The Wolf's Head: Part 3

Nov 22, 2009 18:25

Title: The Wolf's Head
Author: corrielle
Rating: PG-13
Pairings/characters: Guy, Djaq, Marian, Allan, John, Will, and Robin. Guy/Marian-ish
Word count: 3,280
Summary: Guy visits Treeton Mine and makes a decision that changes everything.
Notes: Many thanks to endcredits, who graciously agreed to be my beta at short notice and gave me both excellent advice and much-needed encouragement. Also, this story probably wouldn't be here without my girlfriend Rae, who read it first.
Disclaimer: All characters belong to legend and the BBC, and I make no profit from this work.

Previously: Part 2


Part 3

Despite the open windows that looked out over fields full of early autumn grain, the chamber where the council of nobles met was stifling. The most powerful men in the shire sat in a semi-circle around the Sheriff's throne with sweat trickling down their necks and faces, sipping tepid wine that had been brought up from the cellar an hour before.
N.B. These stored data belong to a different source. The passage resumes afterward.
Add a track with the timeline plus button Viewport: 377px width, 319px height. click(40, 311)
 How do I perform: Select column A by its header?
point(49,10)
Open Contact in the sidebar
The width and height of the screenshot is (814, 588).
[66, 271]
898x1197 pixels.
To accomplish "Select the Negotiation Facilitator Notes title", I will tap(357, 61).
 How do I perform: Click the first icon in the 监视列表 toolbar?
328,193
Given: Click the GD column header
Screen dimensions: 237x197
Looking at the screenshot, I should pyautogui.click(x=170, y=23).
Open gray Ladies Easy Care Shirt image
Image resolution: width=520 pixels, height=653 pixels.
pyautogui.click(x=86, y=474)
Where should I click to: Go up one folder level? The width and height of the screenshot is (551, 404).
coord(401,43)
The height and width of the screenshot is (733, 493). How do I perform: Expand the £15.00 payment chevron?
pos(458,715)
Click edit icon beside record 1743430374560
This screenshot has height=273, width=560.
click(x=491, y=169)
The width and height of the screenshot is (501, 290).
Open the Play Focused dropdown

"And so, if there are no more matters of business to put before the council today…" the Sheriff was saying as many of the nobles began to shift in their seats, ready to rise once the meeting was dismissed.

"I have business, My Lord," Marian said from her place behind her father's chair. Several of the other men groaned audibly.

"Ah, Lady Marian. What a surprise," Vasey said, casting a bored, commiserating glance at the man who sat closest to him. "What is it this time?"

"I have a proposal to benefit the workers at Treeton Mine," she said, coming forward and placing a piece of parchment on the table in front of the Sheriff. He picked it up and glanced at it for the space of a few heartbeats before tossing it to the side.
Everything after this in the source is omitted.